Aim of the task
Transcribe exactly, and only, the lines running from the one with "522x213 pixels. At" to the end of the entries below, both included, without any pictures.

Records for processing
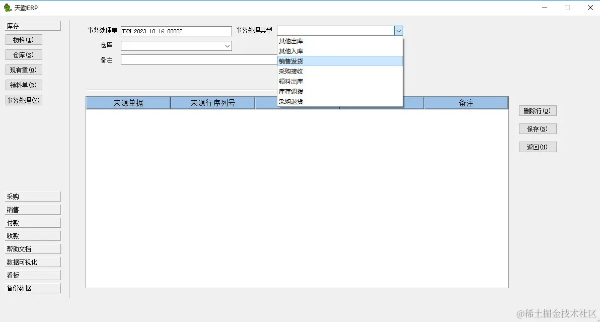
Task: Click the 备份数据 backup data button
Action: coord(32,288)
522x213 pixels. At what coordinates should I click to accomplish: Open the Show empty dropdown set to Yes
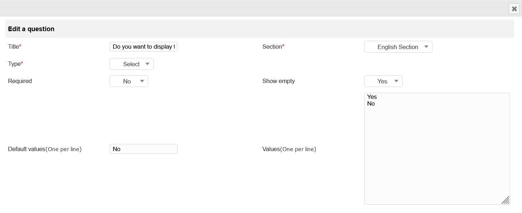click(383, 81)
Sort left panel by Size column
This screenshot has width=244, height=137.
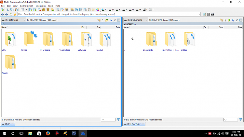(98, 27)
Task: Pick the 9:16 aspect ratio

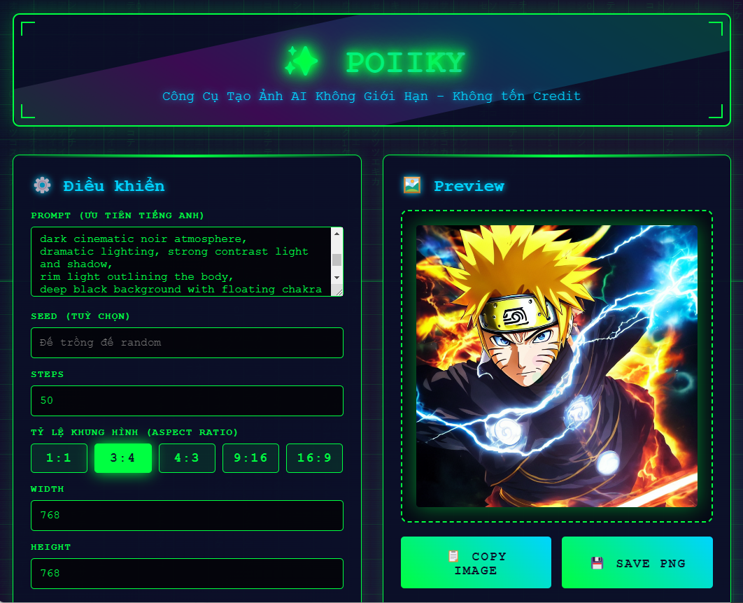Action: click(x=250, y=458)
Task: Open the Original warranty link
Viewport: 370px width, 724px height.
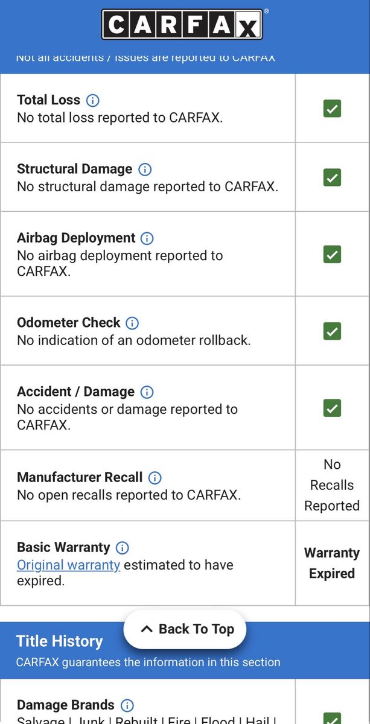Action: [x=68, y=565]

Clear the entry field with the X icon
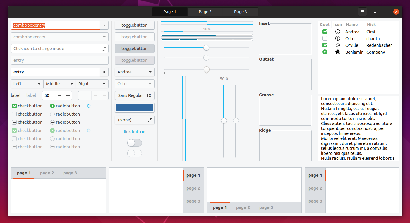pos(104,72)
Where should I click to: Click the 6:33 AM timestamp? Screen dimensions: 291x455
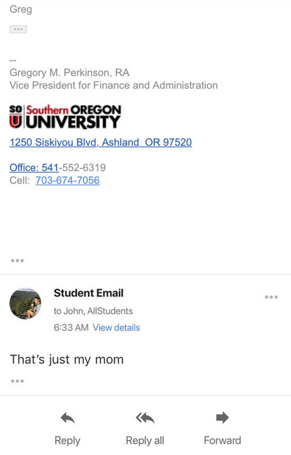pos(71,328)
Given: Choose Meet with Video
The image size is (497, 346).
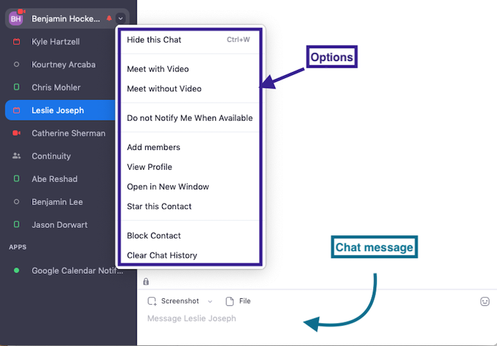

Answer box
522x213 pixels. At what coordinates should I click to accomplish: Open the Show empty dropdown set to Yes
click(383, 81)
Sort left panel by Size column
This screenshot has width=244, height=137.
(98, 27)
Task: Pick the 9:16 aspect ratio

Action: click(x=250, y=458)
Task: Open the Original warranty link
Viewport: 370px width, 724px height.
Action: [x=68, y=565]

Clear the entry field with the X icon
pos(104,72)
Where should I click to: Click the 6:33 AM timestamp? Screen dimensions: 291x455
pos(71,328)
Given: Choose Meet with Video
The image size is (497, 346).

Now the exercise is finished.